Small-Angle X-ray Scattering (SAXS)

Figure 1. SAXS equipment.

Features

SAXS is a method for evaluating the structure of a substance at room or elevated temperatures by analysing the scattering of X-rays that irradiate the substance at small angles of incidence (\(2\theta < 10{^\circ}\)).

The periodicity and orientation of structures sized 2-20 nm can be evaluated, as well as particle and pore distributions. Structurally periodic biomaterials such as proteins can also be evaluated.

Application Examples

• Evaluation of crystallinity and orientation of polymer materials

• Higher-order structural and microphase separation analysis of liquid crystal samples

• Particle size analysis of polystyrene nanoparticles

• Domain size analysis of polymers.

Principle

X-ray scattering from a periodic structure results in a profile shown in Figure 3. Each peak corresponds to a periodicity of the structure. By detecting X-rays scattered at small angles, it is possible to measure the periodic structures of molecular sizes (2-20 nm).

Figure 2. Principle of SAXS.

Figure 3. Example of scattering from a periodic structure.

The principle of intra-particle scattering is shown in Figure 4 and the resulting profile in Figure 5.

The slope of the profile reflects the size of the particles (voids), and its shape reflects the shape and size distribution. Large-(\(> 10{^\circ}\)) and small-(\(< 10{^\circ}\)) angle scattering correspond to structures of the Ångström and nanometre order, respectively.

Figure 4. Principle of intra-particle scattering.

Figure 5. Example of an intra-particle scattering profile

Data examples

Figure 6 shows an example of orientational evaluation of stretched tape, whereas Figure 7 shows structural evaluation examples of different liquid crystalline emulsifiers.

Figure 6. Alignment evaluation of a stretched polytetrafluoroethylene (PTFE) tape. The pseudo colour corresponds to the intensity of the scattered X-rays (white largest, black lowest). The black area in the centre is due to intentional blocking of the X-rays for protecting the detector.

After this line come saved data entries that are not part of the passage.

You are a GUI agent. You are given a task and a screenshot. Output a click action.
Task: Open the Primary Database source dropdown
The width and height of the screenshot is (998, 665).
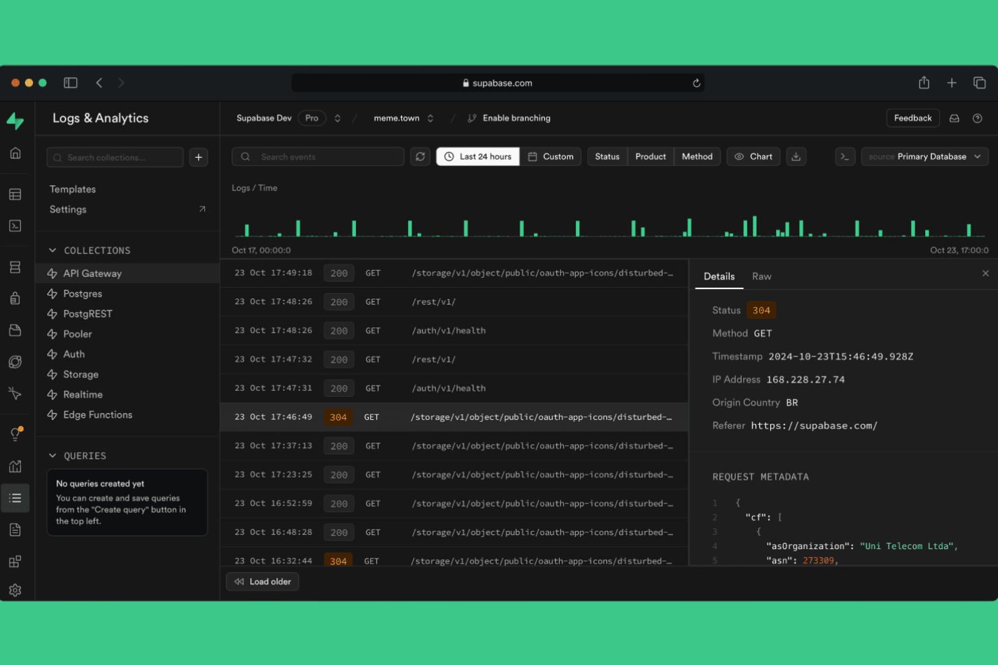click(924, 156)
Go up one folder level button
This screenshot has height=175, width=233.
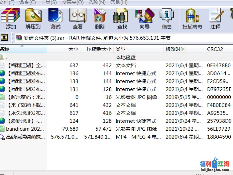[4, 37]
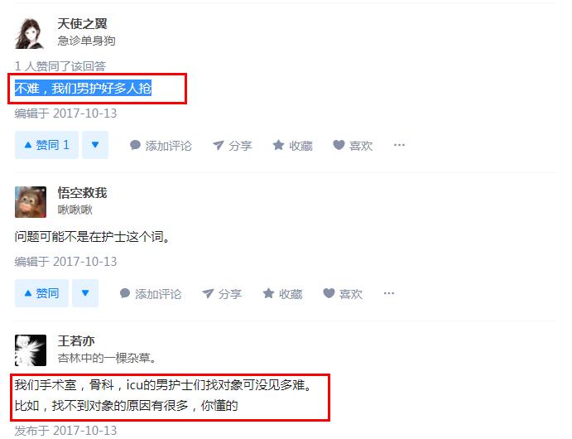This screenshot has height=439, width=572.
Task: Share 悟空救我's answer via paper plane icon
Action: click(208, 293)
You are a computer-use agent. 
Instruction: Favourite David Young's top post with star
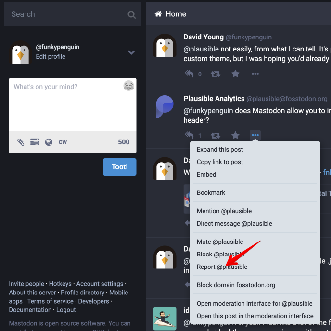[x=235, y=74]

Figure 7. Evaluation of different liquid crystalline emulsifier structures. d is the plane spacing. The numbers correspond to Miller indices.

Data delivery formats

• Scattering profile, particle size distribution, 3D structure: PDF files

• Numerical data of the above: CSV text files

Measurement specifications

Property	Value	Unit	Notes
Minimum sample dimensions	\[5 \times 5\]	\[mm^{2}\]
Maximum sample dimensions	\[10 \times 30\]	\[mm^{2}\]
Maximum sample thickness	10	mm
Measurement area diameter	1	mm	Depends on the slit size
Minimum sample amount	0.5	g	Powders
	0.5	ml	Liquids
Temperature range	25-375	\[{^\circ}\text{C}\]
Incident angular range	0.1-10	\[{^\circ}\]
Measurable period length and particle size	\[1 - 90\]	nm	Depends on slit size and the distance between the sample and the detector

Items for enquiries

• Purpose and scope of the analysis

• Sample information:

  1. Quantity, shape, composition, cleavage properties, availability of pre-analysis samples

  2. Sample structure and thickness of the sample

  3. Sample arrival date

• Delivery date:

  1. Desired delivery dates of preliminary and final results

  2. Handling instructions

• Other relevant information

Caution

• For the measurement of voids, prepare a reference sample without voids.

• In the case of solution samples, also prepare a reference sample consisting of the solvent.